> _EXERCISE OBJECTIVE_: Transcribe every entry word for word.

Saved entries
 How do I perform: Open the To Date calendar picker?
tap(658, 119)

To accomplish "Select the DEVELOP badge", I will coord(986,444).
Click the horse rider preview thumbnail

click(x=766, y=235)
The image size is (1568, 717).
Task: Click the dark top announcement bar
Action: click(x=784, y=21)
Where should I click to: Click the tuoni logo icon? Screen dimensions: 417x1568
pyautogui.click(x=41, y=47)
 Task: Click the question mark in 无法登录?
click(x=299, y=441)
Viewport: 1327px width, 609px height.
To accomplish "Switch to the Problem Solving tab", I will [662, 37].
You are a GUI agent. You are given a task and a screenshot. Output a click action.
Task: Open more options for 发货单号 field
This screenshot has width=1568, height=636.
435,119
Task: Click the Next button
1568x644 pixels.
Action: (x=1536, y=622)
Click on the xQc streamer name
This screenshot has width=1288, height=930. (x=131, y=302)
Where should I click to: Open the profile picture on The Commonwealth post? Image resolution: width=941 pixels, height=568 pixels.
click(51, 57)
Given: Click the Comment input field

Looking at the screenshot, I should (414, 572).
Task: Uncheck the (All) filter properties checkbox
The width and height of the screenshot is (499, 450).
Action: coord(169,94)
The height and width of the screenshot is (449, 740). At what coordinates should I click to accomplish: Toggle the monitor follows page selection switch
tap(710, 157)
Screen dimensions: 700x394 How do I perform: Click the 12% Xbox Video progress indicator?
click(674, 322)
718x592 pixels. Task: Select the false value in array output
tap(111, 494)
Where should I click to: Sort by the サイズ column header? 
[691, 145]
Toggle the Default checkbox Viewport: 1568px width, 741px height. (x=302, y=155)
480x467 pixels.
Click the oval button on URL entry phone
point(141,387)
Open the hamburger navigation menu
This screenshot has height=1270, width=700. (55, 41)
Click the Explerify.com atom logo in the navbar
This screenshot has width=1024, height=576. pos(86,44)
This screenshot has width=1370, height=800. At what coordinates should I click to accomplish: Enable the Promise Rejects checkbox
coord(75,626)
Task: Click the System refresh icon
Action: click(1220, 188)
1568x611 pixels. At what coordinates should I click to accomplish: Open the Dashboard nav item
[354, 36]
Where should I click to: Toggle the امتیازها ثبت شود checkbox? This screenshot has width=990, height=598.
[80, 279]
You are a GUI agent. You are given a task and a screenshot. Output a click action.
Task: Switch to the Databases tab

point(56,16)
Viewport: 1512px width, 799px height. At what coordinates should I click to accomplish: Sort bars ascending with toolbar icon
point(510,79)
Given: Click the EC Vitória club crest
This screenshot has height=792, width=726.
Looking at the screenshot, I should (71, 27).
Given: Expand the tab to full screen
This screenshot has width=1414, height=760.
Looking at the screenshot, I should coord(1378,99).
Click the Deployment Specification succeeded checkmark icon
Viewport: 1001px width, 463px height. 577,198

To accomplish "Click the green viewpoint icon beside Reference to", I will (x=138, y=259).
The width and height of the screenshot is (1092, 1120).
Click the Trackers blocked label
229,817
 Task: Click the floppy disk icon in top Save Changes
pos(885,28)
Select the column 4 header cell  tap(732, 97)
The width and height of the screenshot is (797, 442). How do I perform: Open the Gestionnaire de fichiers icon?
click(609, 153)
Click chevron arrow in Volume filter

> _EXPECTED ANSWER_:
 How do I perform: Open the To Date calendar picker?
tap(658, 119)

To accomplish "Select the DEVELOP badge", I will coord(986,444).
Click the horse rider preview thumbnail

click(x=766, y=235)
The image size is (1568, 717).
Task: Click the dark top announcement bar
Action: click(x=784, y=21)
Where should I click to: Click the tuoni logo icon? Screen dimensions: 417x1568
pyautogui.click(x=41, y=47)
 Task: Click the question mark in 无法登录?
click(x=299, y=441)
Viewport: 1327px width, 609px height.
To accomplish "Switch to the Problem Solving tab", I will [662, 37].
You are a GUI agent. You are given a task and a screenshot. Output a click action.
Task: Open more options for 发货单号 field
This screenshot has width=1568, height=636.
435,119
Task: Click the Next button
1568x644 pixels.
Action: (x=1536, y=622)
Click on the xQc streamer name
This screenshot has width=1288, height=930. (x=131, y=302)
Where should I click to: Open the profile picture on The Commonwealth post? Image resolution: width=941 pixels, height=568 pixels.
click(51, 57)
Given: Click the Comment input field

Looking at the screenshot, I should (414, 572).
Task: Uncheck the (All) filter properties checkbox
The width and height of the screenshot is (499, 450).
Action: coord(169,94)
The height and width of the screenshot is (449, 740). At what coordinates should I click to accomplish: Toggle the monitor follows page selection switch
tap(710, 157)
Screen dimensions: 700x394 How do I perform: Click the 12% Xbox Video progress indicator?
click(674, 322)
718x592 pixels. Task: Select the false value in array output
tap(111, 494)
Where should I click to: Sort by the サイズ column header? 
[691, 145]
Toggle the Default checkbox Viewport: 1568px width, 741px height. (x=302, y=155)
480x467 pixels.
Click the oval button on URL entry phone
point(141,387)
Open the hamburger navigation menu
This screenshot has height=1270, width=700. (55, 41)
Click the Explerify.com atom logo in the navbar
This screenshot has width=1024, height=576. pos(86,44)
This screenshot has width=1370, height=800. At what coordinates should I click to accomplish: Enable the Promise Rejects checkbox
coord(75,626)
Task: Click the System refresh icon
Action: click(1220, 188)
1568x611 pixels. At what coordinates should I click to accomplish: Open the Dashboard nav item
[354, 36]
Where should I click to: Toggle the امتیازها ثبت شود checkbox? This screenshot has width=990, height=598.
[80, 279]
You are a GUI agent. You are given a task and a screenshot. Output a click action.
Task: Switch to the Databases tab

point(56,16)
Viewport: 1512px width, 799px height. At what coordinates should I click to accomplish: Sort bars ascending with toolbar icon
point(510,79)
Given: Click the EC Vitória club crest
This screenshot has height=792, width=726.
Looking at the screenshot, I should (71, 27).
Given: Expand the tab to full screen
This screenshot has width=1414, height=760.
Looking at the screenshot, I should coord(1378,99).
Click the Deployment Specification succeeded checkmark icon
Viewport: 1001px width, 463px height. 577,198

To accomplish "Click the green viewpoint icon beside Reference to", I will (x=138, y=259).
The width and height of the screenshot is (1092, 1120).
Click the Trackers blocked label
229,817
 Task: Click the floppy disk icon in top Save Changes
pos(885,28)
Select the column 4 header cell  tap(732, 97)
The width and height of the screenshot is (797, 442). How do I perform: Open the Gestionnaire de fichiers icon?
click(609, 153)
Click chevron arrow in Volume filter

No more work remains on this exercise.